**TASK TO COMPLETE:** Rewrite the material below from its start through the line containing "Action: tap(112, 15)", stopping there. Keep every request unchanged, and shift each coordinate in the answers by adding 99 to it.

Source data:
------------------------------------------------

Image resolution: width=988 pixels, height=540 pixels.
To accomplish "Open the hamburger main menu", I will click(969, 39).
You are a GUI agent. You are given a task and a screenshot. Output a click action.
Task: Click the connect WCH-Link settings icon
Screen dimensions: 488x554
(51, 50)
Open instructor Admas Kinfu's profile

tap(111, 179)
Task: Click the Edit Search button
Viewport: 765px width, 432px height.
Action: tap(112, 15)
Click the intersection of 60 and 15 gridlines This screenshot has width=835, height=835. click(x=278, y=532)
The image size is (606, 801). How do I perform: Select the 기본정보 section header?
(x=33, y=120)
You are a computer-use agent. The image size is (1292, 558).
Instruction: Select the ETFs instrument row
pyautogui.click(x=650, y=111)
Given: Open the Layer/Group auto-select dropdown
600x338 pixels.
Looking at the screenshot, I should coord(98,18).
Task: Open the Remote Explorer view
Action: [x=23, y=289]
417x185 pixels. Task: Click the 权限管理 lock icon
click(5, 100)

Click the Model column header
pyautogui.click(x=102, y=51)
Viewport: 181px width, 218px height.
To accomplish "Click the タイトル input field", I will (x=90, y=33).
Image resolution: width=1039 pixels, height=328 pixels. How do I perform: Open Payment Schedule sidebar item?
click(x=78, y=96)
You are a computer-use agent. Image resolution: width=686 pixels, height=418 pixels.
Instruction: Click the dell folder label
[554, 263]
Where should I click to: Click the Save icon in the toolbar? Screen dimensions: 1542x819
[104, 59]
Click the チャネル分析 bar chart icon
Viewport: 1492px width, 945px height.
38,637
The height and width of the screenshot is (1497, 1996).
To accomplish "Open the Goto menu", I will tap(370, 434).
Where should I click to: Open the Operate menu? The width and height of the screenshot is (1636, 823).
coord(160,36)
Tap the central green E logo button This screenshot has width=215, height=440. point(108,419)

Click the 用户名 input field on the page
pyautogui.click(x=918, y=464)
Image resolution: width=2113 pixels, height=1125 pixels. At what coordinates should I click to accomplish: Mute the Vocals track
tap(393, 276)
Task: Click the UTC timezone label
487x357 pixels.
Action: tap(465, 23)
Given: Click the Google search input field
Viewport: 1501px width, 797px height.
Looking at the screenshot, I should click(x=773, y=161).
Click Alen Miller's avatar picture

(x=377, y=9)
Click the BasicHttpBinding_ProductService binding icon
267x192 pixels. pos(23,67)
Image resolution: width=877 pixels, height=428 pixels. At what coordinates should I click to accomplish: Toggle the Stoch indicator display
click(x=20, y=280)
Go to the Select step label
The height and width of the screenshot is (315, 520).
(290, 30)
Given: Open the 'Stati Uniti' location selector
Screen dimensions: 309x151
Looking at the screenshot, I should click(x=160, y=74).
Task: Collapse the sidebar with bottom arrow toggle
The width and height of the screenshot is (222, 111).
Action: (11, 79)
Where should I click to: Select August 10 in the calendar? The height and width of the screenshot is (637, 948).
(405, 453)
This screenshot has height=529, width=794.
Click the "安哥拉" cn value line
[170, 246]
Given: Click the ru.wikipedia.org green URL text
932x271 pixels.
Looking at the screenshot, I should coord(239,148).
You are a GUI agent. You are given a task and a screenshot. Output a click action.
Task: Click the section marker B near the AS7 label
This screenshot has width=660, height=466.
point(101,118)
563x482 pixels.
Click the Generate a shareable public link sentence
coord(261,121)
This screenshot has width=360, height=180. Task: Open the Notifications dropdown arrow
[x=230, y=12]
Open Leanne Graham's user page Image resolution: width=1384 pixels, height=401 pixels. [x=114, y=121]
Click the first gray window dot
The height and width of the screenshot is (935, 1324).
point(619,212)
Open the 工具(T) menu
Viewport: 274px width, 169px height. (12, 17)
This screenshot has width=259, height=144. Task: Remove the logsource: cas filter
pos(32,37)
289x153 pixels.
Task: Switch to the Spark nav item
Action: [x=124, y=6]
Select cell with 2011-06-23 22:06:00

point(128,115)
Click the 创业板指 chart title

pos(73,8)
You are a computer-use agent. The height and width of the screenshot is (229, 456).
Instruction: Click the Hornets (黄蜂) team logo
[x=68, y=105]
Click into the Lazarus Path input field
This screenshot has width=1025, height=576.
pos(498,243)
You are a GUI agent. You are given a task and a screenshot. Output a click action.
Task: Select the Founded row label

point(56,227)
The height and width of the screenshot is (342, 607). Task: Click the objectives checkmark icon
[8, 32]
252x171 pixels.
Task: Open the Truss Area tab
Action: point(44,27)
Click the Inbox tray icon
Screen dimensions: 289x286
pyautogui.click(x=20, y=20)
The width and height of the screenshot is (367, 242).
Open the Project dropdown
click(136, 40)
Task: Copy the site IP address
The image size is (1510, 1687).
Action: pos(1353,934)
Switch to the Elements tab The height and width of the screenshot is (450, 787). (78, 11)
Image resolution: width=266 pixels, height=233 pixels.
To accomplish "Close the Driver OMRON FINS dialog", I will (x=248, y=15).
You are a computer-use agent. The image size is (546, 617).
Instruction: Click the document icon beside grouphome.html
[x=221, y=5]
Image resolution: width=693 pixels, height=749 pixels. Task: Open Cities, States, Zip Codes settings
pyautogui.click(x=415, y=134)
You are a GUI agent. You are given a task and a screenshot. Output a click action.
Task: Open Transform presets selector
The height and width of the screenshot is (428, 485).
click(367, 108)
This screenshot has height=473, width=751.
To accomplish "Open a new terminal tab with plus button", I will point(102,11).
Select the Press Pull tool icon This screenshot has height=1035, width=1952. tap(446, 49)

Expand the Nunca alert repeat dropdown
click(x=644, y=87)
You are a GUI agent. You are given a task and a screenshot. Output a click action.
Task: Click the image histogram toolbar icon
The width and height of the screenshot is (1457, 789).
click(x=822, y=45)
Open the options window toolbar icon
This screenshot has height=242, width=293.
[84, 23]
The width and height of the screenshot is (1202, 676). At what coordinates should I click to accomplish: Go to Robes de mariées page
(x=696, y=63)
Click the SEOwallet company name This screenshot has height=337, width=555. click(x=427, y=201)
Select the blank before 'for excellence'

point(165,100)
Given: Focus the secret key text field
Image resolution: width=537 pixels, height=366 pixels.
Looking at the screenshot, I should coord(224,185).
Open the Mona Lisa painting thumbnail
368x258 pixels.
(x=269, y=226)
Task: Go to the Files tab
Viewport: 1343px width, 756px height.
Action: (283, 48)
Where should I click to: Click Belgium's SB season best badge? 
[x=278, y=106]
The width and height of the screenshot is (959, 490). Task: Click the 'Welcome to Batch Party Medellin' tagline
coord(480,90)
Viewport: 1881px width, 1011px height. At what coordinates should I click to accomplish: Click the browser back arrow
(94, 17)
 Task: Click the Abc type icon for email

------------------------------------------------

**THE SOLUTION:**
Image resolution: width=988 pixels, height=540 pixels.
To accomplish "Open the hamburger main menu", I will click(1068, 138).
You are a GUI agent. You are given a task and a screenshot. Output a click action.
Task: Click the connect WCH-Link settings icon
Screen dimensions: 488x554
(150, 149)
Open instructor Admas Kinfu's profile

tap(210, 278)
Task: Click the Edit Search button
Viewport: 765px width, 432px height.
Action: tap(211, 114)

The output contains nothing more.